It’s bad enough that the local media market has virtually been taken over by ultra-conservative developer Douglas Manchester, relegating the daily North County Times and U-T San Diego (now one media outlet) to a platform for his political whims.

But Coast News Publisher Jim Kydd? And hidden in plain sight?

That’s what appears to have happened with the development of the political website encinitaselection.com, devoted to calling out incumbent Encinitas City Councilmen Jerome Stocks and Mark Muir and backing candidates Lisa Shaffer and Tony Kranz. The website’s name is misleadingly impartial, in the North Coast Current’s opinion.

More importantly, a review of the registration record (WHOIS) for encinitaselection.com on Oct. 12 showed that the site is actually registered under the paper’s name and Kydd’s. As of Oct. 19, the WHOIS record had been set to private and was no longer accessible.

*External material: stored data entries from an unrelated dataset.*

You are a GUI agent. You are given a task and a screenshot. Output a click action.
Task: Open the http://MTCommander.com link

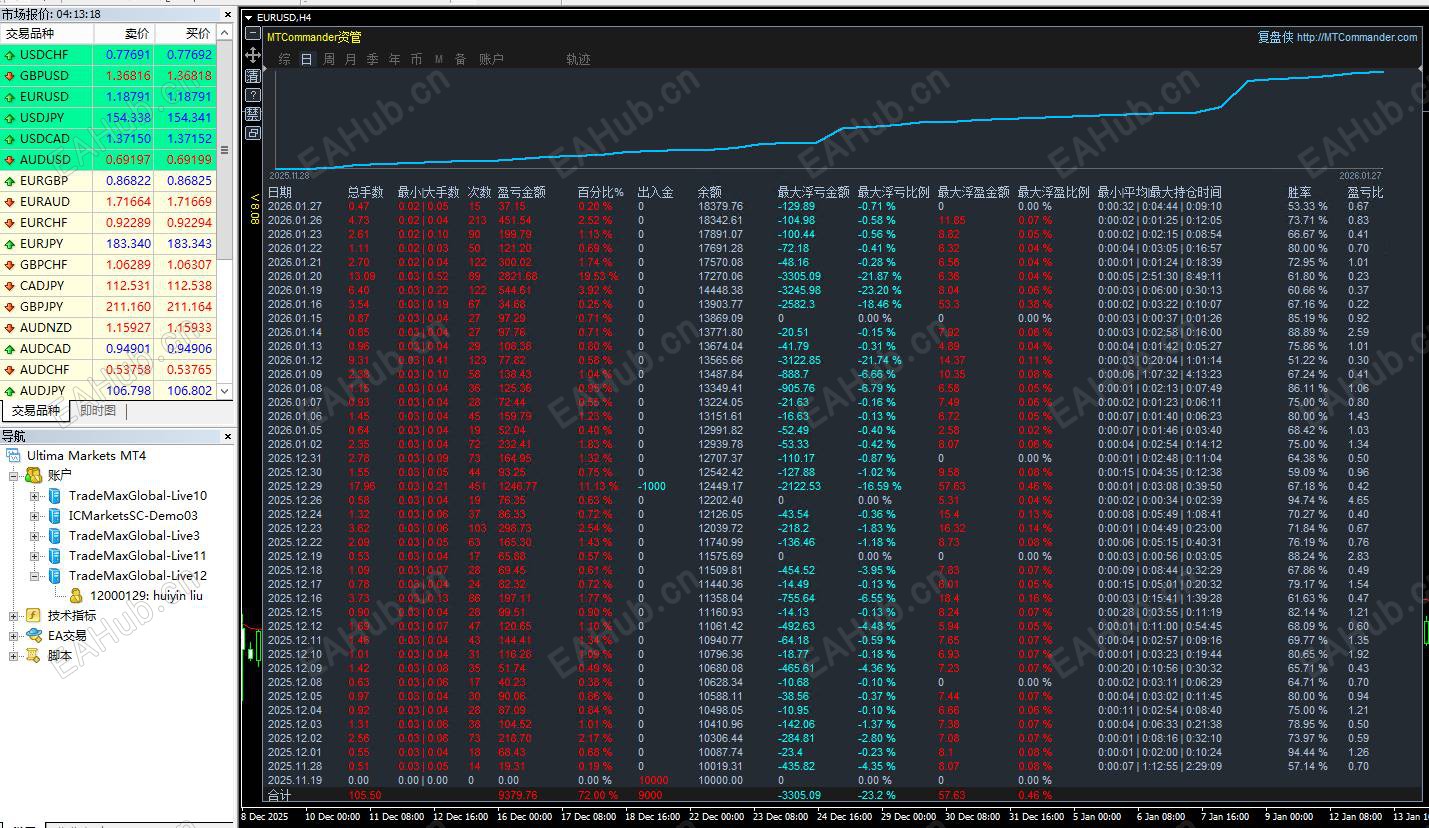(1356, 37)
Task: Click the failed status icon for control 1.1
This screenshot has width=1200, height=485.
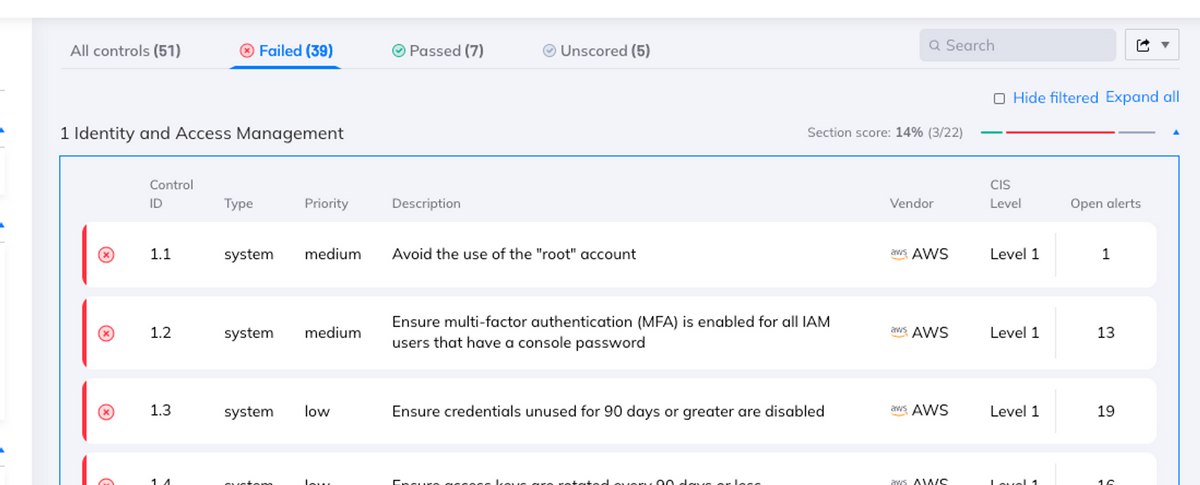Action: coord(106,255)
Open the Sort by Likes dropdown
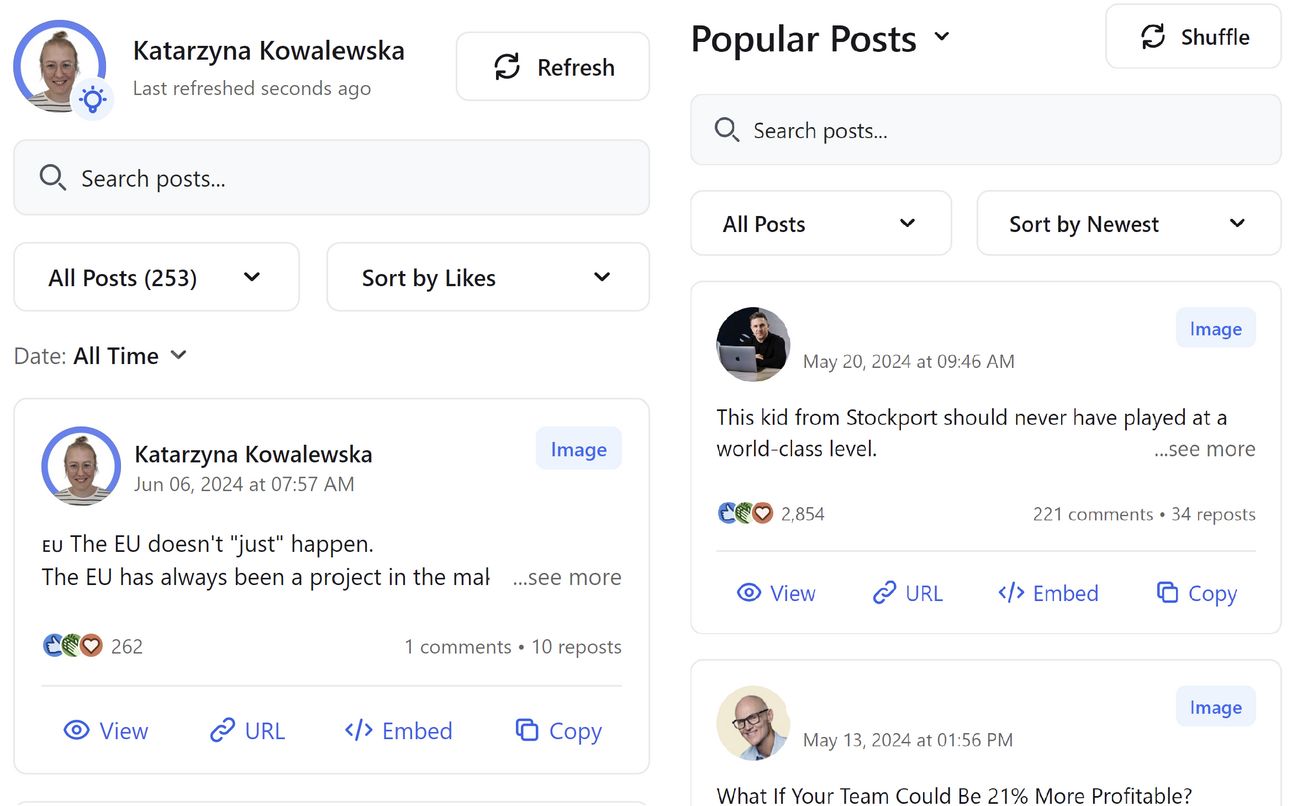The width and height of the screenshot is (1292, 806). 487,277
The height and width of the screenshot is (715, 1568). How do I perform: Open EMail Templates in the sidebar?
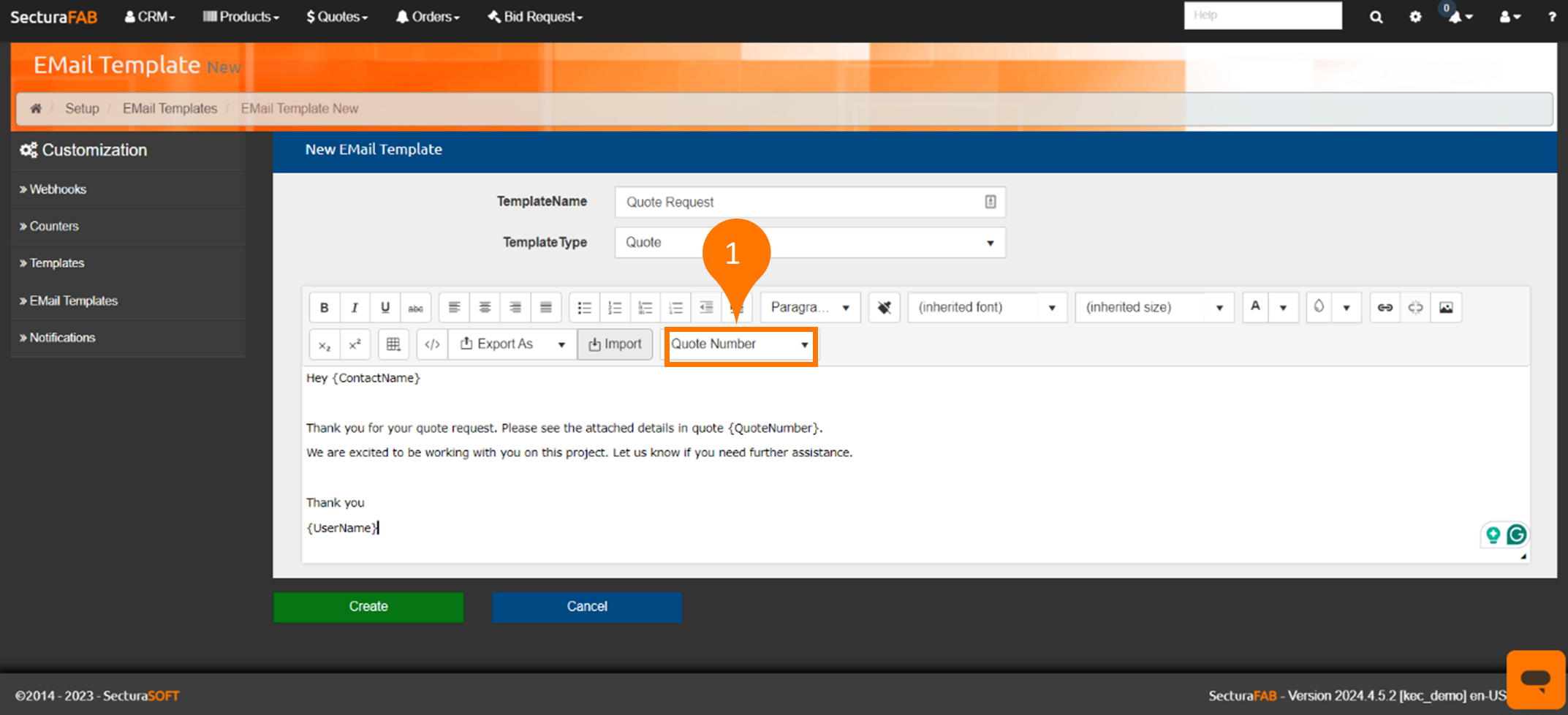pyautogui.click(x=73, y=301)
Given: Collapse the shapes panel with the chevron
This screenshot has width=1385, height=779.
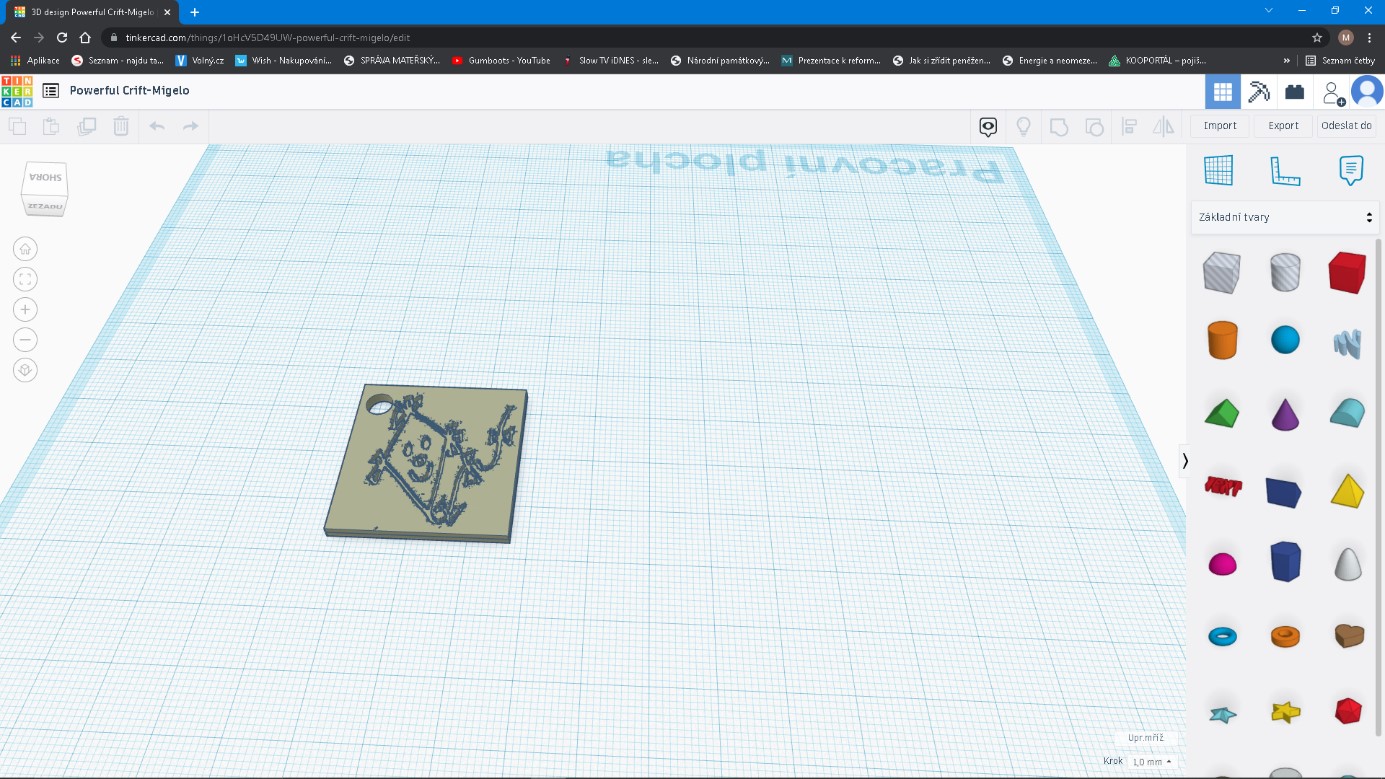Looking at the screenshot, I should tap(1185, 461).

Despite the registration record showing The Coast News and Kydd as its owners, encinitaselection.com shows no affiliation with the newspaper or its publisher, yet it includes links to the publisher’s opinion column asking voters to unseat Stocks and Muir, along with email correspondence and other information calling Stocks and Muir into question. Among the correspondence posted is an email from Stocks in which he encourages Kydd to “reach and continue a gentleman’s agreement about the level of discourse your paper contains.”

Continue a “gentleman’s agreement” about the content of a newspaper between a City Council member and the publisher? In all fairness to Kydd, in the Current’s opinion, he has reasonable grounds to run an editorial campaign questioning Stocks given such demands on a free press by a government official. But why run such a campaign in the shadows?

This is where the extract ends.